Cipher Solver
In this assignment you will be implementing a program that can (usually) break monoalphabetic substitution ciphers.
This assignment is worth 30 points.
There will also be a 5 point extra-credit bonus competition during class (see below).
Overview.
A monoalphabetic substitution cipher replaces each plain text character with a cipher character.
Throughout this description, plaintext characters are denoted by lowercase letters, cipher characters are denoted by uppercase letters.
The Caesar shift is a special case of a monoalphabetic substitution cipher with a key that is a shifted version of the letters A-Z, e.g.:
plain abcdefghijklmnopqrstuvwxyz
key DEFGHIJKLMNOPQRSTUVWXYZABC
In general, the key may be any permutation of the letters A-Z:
plain abcdefghijklmnopqrstuvwxyz
key XBSINEMURZOQKAHCPVYLGFJTWD
A key might also be set using a password or phrase, removing any repeated letters and filling the end with the remaining letters:
plain abcdefghijklmnopqrstuvwxyz
key UGLYBACKSWNDEFHIJMOPQRTVXZ
Your mission, if you choose to accept it, is to develop a Java program that given some ciphertext, recovers the key (and thus plaintext) based on only the ciphertext.
Search algorithm.
You can assume the original English plaintext consists of only the letters a-z with spaces removed.
Ciphertexts only contain the letters A-Z and resulted from applying a monoalphabetic substitution cipher.

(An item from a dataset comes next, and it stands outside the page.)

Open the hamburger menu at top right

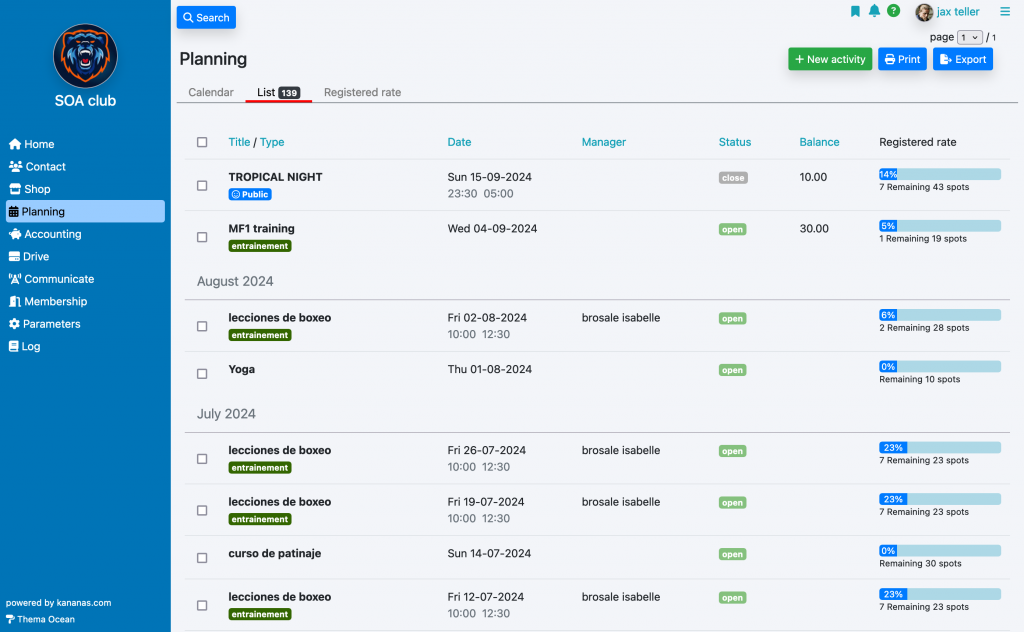[1005, 12]
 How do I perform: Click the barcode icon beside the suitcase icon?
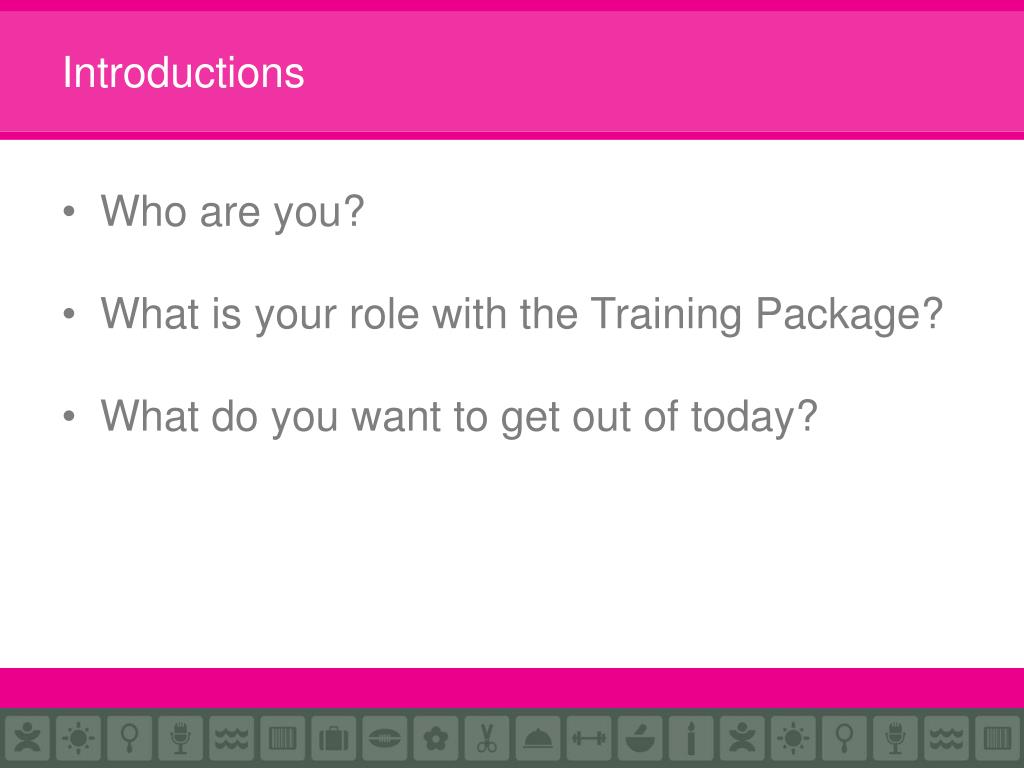coord(283,739)

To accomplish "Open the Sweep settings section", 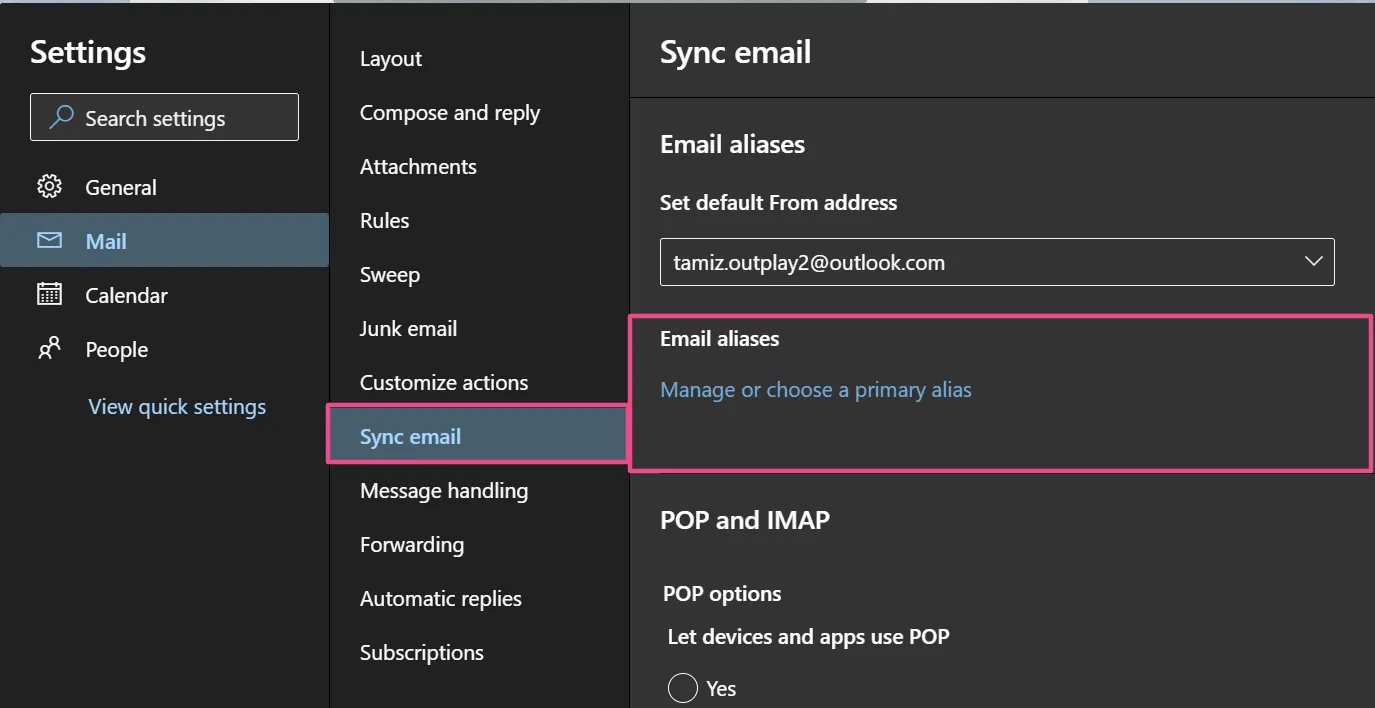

The exact specifics for searching for the key is up to you.
At a minimum, I would expect an algorithm capable of producing sensible results on general substitution ciphers (no fair just handling Caesar shifts).
I suggest looking at Algorithm 1 in the paper Solving Substitution Ciphers.
Language modeling.
A key part of your algorithm will be to judge the "goodness" of a particular key.
To do this, you will decipher using a candidate key and then see how "English" looking the resulting plaintext is.
I suggest doing this by measuring the probability of the plaintext under a language model trained on a large sample of newswire text.
Text that is more consistent with expected letter sequences in English will have a higher probability.
The order of a model determines how many previous characters are used to predict the next character.
A 3-gram model predicts the next character based on the previous two characters, e.g. P(e | th).
Longer models tend to make better predictions, but are also slower to use.
The provided language models have been trained on 2B words of newswire text, stripped to contain only the letters a-z.
In case you're interested, the models were trained using SRILM and Witten-Bell smoothing.
Witten-Bell smoothing is equivalent to prediction by partial match (PPM) method C which we'll learn about in the lectures on compression.
In cipher-solver.zip, you have been provided with the NGramLM Java class and associated support classes.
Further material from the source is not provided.